No Soup For You?
Tom Colicchio, the celebrity chef, thinks 50 percent of restaurants may not survive the pandemic, and that they’re going to have to change.
Capital Thinking • Issue #587 • View online
Three months ago, one could have easily argued that restaurants had reached their zenith of cultural and economic significance to the United States.
But the coronavirus has dragged restaurant spending down 60 percent, and $3 out of every $4 is going to chains.
The golden age of restaurants may be coming to a sudden end.
The Dumbing Down of the American Restaurant
Derek Thompson | The Atlantic:
Tom Colicchio, the celebrity chef known to many Americans as a head judge on Top Chef, has been one of the more vocal advocates for restaurants during the pandemic.
He’s also been relentlessly dire about the near future of the restaurant business.
“Restaurants have become a part of culture,” he told me, but “the boom times of the last few years are over … Restaurants are going to have to change.”
We spoke this week about the tough present and future of the U.S. restaurant industry. This interview has been edited for length and clarity.
Derek Thompson: One month ago, you said that you thought 50 percent of America’s restaurants would not reopen. Are you now more or less optimistic about the future of restaurants than you were a month ago?
Tom Colicchio: Less optimistic. The James Beard Foundation did a survey of restaurants, and only 20 percent of them said they’d definitely remain open through the shutdown.
Even if they get their restaurants open, they might immediately lose half of their seating to social distancing.
Most restaurants can’t get by with that.
The question isn’t when we open up. The question is: When will the public feel safe to go to restaurants?
If the disease is still around, people won’t feel safe.
And if they return to restaurants, and the bartenders and waiters are wearing masks? I don’t think people are going to feel safe.
The boom times of the last few years are over. That reality just shifted in a major way.
We’re looking at a major recession, and maybe a depression. So who’s going to go out there and spend right now?
Restaurants are going to have to change.
Thompson: How do you see restaurants trying to adapt?
Colicchio: Restaurants will have to cobble together a business of delivery and community-supported agriculture.

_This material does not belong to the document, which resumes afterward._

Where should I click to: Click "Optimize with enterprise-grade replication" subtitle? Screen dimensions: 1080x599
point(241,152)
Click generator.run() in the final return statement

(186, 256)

They’ll sell proteins and vegetables and fish and cheese. They’ll use their supply chain to act as a grocery store.
But in my case, for at least two of my restaurants, most of the business comes through private parties and conferences.
For the foreseeable future, that’s gone. I don’t know how to make up the income.
The only way to sustain yourself is to get major concessions on rent and shrink the staff.
And, by the way, both of those things could make the recovery slower.
Thompson: You’ve been extremely critical of the federal response, including the Paycheck Protection Program. Why don’t you think these measures will help the restaurant industry recover?
Colicchio: The problem with PPP is that it’s not there to help small business. It’s there to keep people employed.
That might sound cynical, but it seems like it’s designed to keep people off unemployment, at a time when unemployment insurance is very strong.
For businesses like restaurants that are mandated by the government to close, all PPP does for them is get them to keep employees, or hire back employees, that they might just have to lay off in two months, when PPP is over.
Thompson: You’re saying PPP helps companies for the very short term but when the doors open up, a lot of them are going to die anyway. What would be better?
Colicchio: We are calling for $120 billion of replacement income to flow through restaurants, to pay our bills and our landlords. And that is based on what the loss of revenue will be over six months.
Publicly traded restaurants could not tap into this money, and neither would restaurants with more than 20 locations.
This is a plan that actually gives restaurants a runway to remain open.
It would act more like a countercyclical program to keep restaurants alive during the crisis, rather than a block grant where the money runs out long before the crisis ends.
Thompson: There are so many different kinds of restaurants, from fast food to fast casual, like Chipotle, to fine-dining establishments. Who is surviving the pandemic?